ASSIGNMENT | Please copy every record below exactly and leave out the pictures.

Top of RECORDS SUPPLIED

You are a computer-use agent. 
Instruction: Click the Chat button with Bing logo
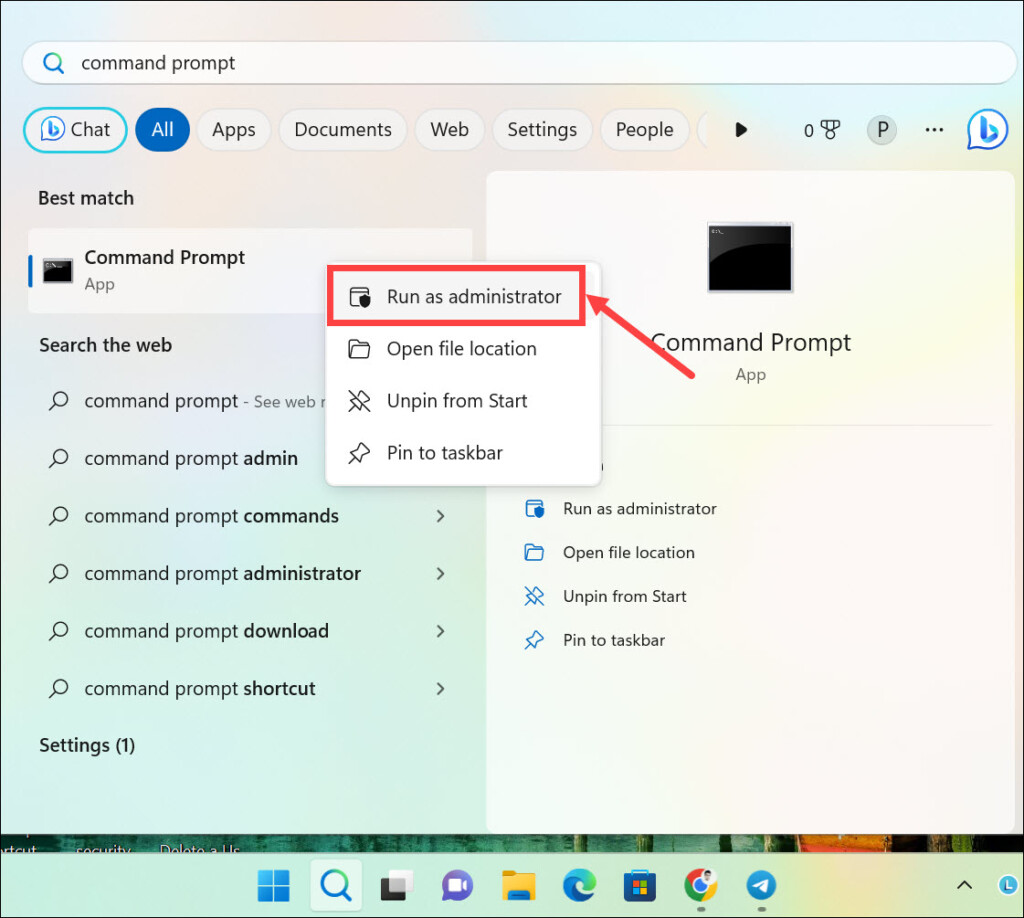click(x=75, y=130)
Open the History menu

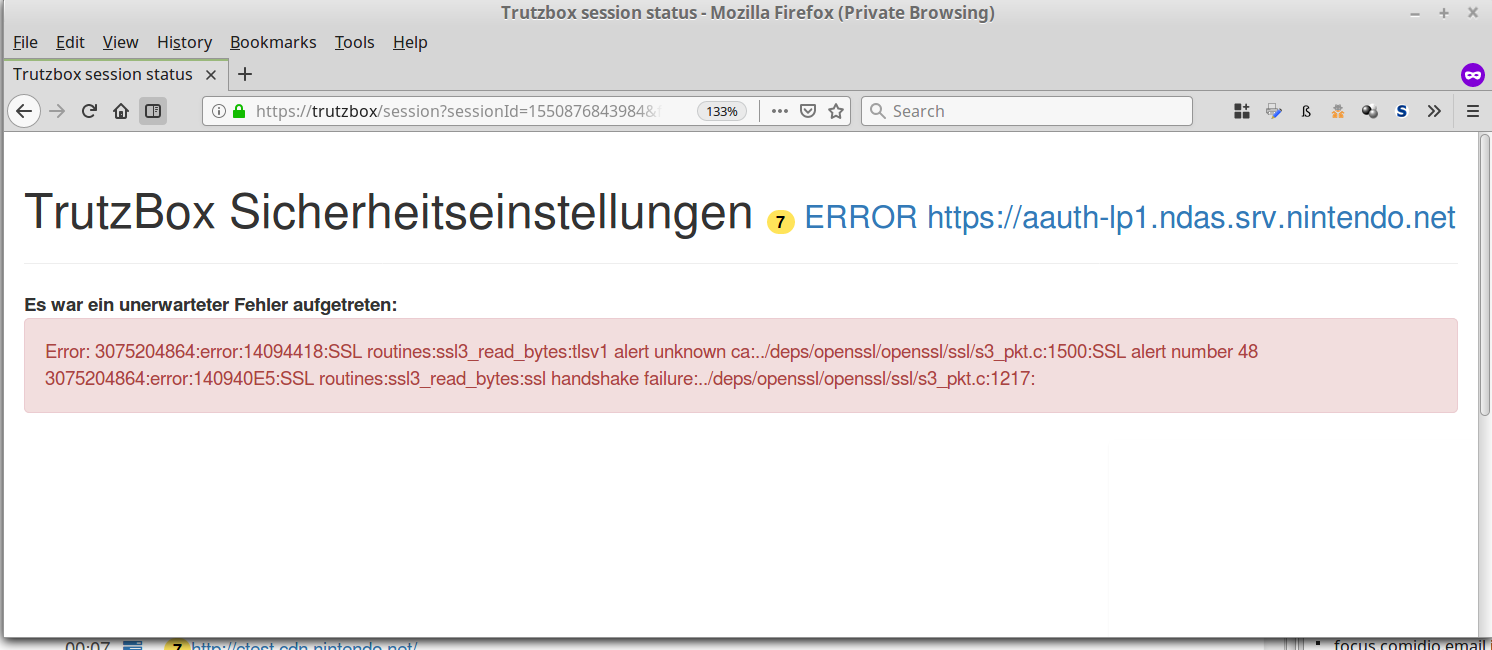click(184, 42)
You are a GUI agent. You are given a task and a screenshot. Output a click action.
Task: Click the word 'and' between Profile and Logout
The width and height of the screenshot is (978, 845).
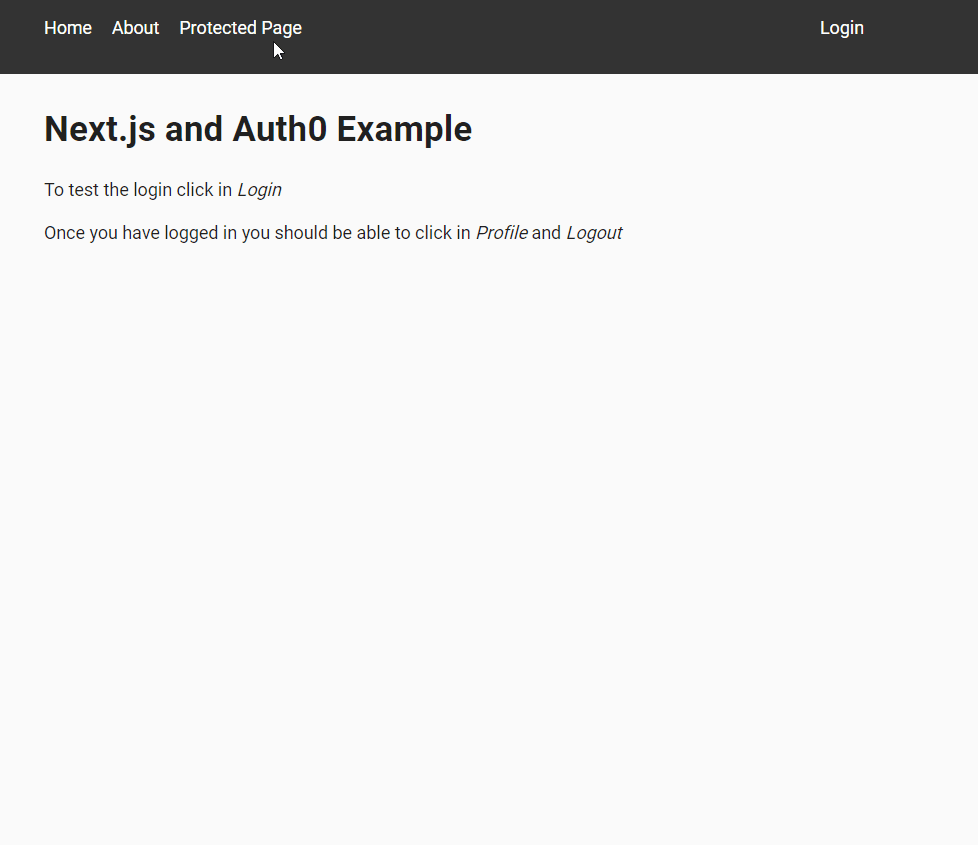546,233
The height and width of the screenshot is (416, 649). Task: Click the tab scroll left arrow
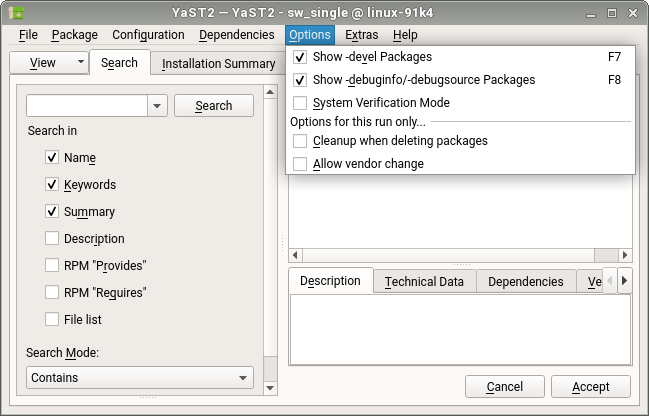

Bottom of RECORDS SUPPLIED

YOUR RESPONSE |
You are a computer-use agent. 
Instruction: Click the Chat button with Bing logo
click(x=75, y=130)
Open the History menu

click(184, 42)
You are a GUI agent. You are given a task and a screenshot. Output a click action.
Task: Click the word 'and' between Profile and Logout
The width and height of the screenshot is (978, 845).
546,233
The height and width of the screenshot is (416, 649). Task: Click the tab scroll left arrow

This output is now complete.